### Document section ###

The first task of the amplitude adjustment unit is to identify the voiced portions(s) (if any) of the unit. This is done with the aid of a voicing detector 7 which makes use of the pitch timing marks indicative of points of glottal closure in the signal, the distance between successive marks determining the fundamental frequency of the signal. The data (from the waveform store 1) representing the timing of the pitch marks are received by the voicing detector 7 which, by reference to a maximum separation corresponding to the lowest expected fundamental frequency, identifies voiced portions of the unit by deeming a succession of pitch marks separated by less than this maximum to constitute a voiced portion. A voiced portion whose first (or last) pitchmark is within this maximum of the beginning (or end) of the speech unit is, respectively, considered to begin at the beginning of the unit or end at the end of the unit. This identification step is shown as step 10 in the flowchart shown in FIG. 2.

###

### Exercise task 1
Recast the lines of the records as a Markdown table with the columns "Row" and "Line", giving each line a row number, leaving out blank lines, and omitting the pictures.
The records are unrelated to the text.

### Task inputs ###

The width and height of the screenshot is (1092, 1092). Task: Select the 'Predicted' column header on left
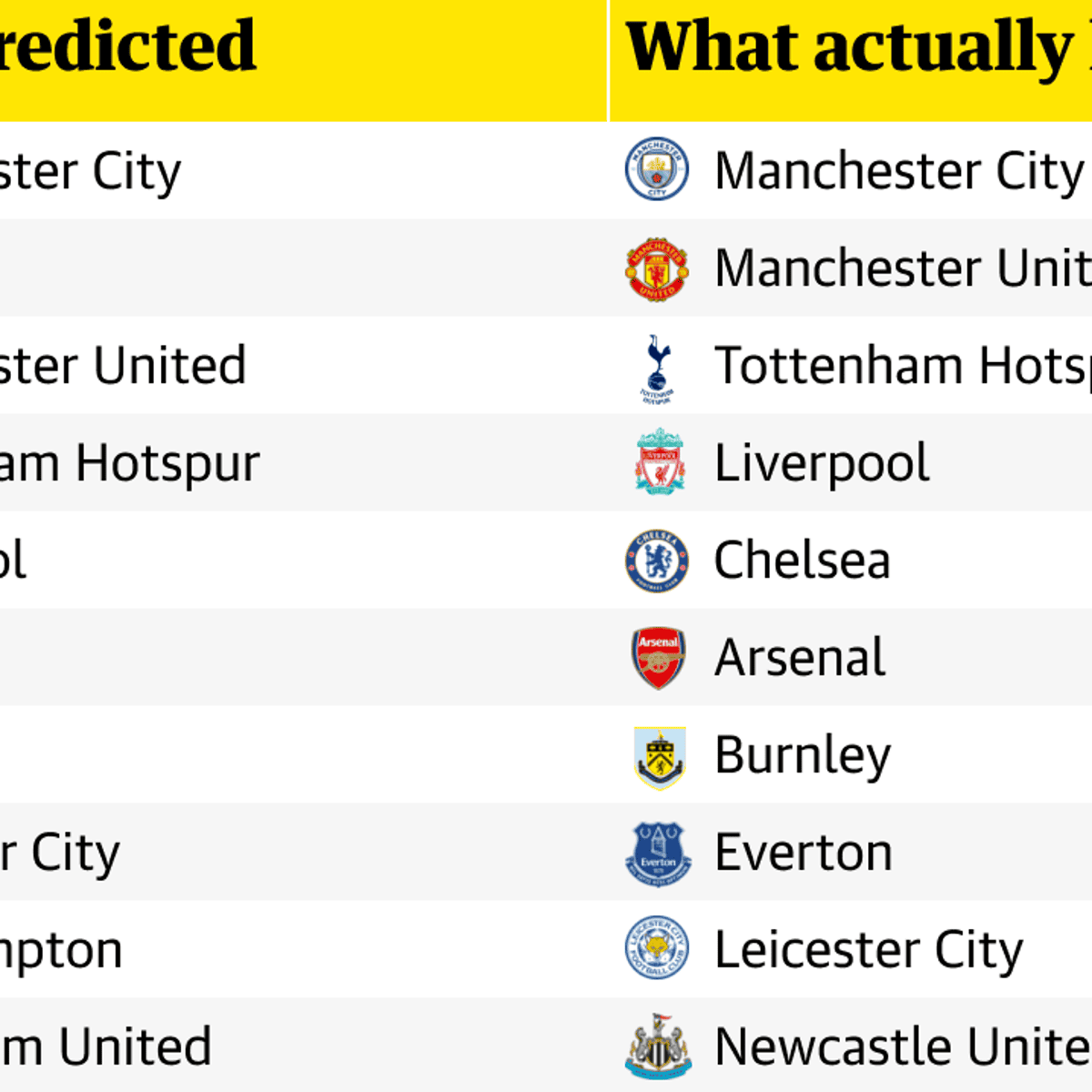tap(127, 47)
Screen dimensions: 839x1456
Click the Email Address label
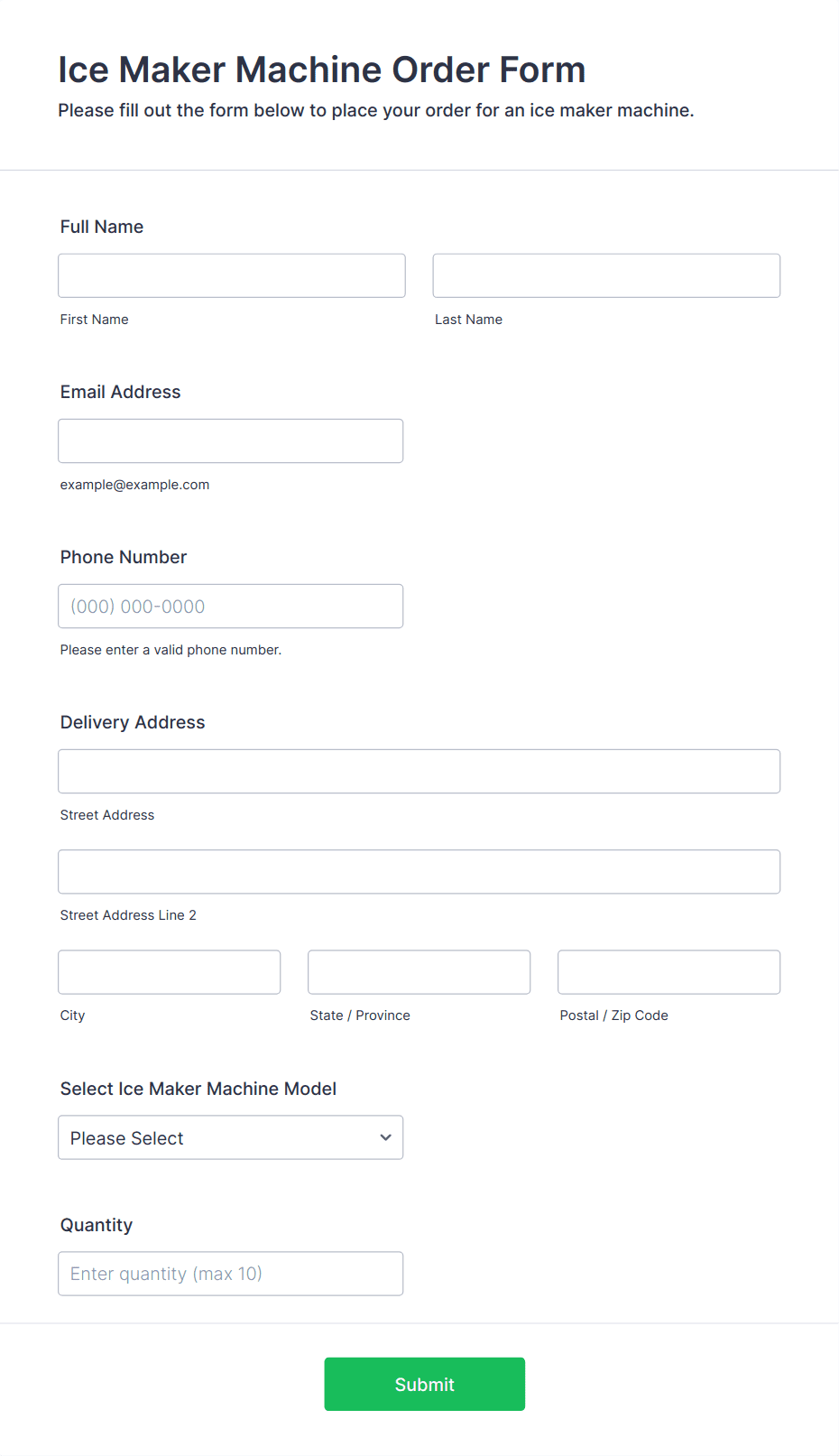click(x=121, y=392)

###

### Exercise task 2
Reproduce the whole text on identifying voiced portions with the voicing detector word for word.

### Full solution 1
| Row | Line |
|---|---|
| 1 | The width and height of the screenshot is (1092, 1092). Task: Select the 'Predicted' column header on left |
| 2 | tap(127, 47) |
| 3 | Screen dimensions: 839x1456 |
| 4 | Click the Email Address label |
| 5 | click(x=121, y=392) |

### Full solution 2
The first task of the amplitude adjustment unit is to identify the voiced portions(s) (if any) of the unit. This is done with the aid of a voicing detector 7 which makes use of the pitch timing marks indicative of points of glottal closure in the signal, the distance between successive marks determining the fundamental frequency of the signal. The data (from the waveform store 1) representing the timing of the pitch marks are received by the voicing detector 7 which, by reference to a maximum separation corresponding to the lowest expected fundamental frequency, identifies voiced portions of the unit by deeming a succession of pitch marks separated by less than this maximum to constitute a voiced portion. A voiced portion whose first (or last) pitchmark is within this maximum of the beginning (or end) of the speech unit is, respectively, considered to begin at the beginning of the unit or end at the end of the unit. This identification step is shown as step 10 in the flowchart shown in FIG. 2.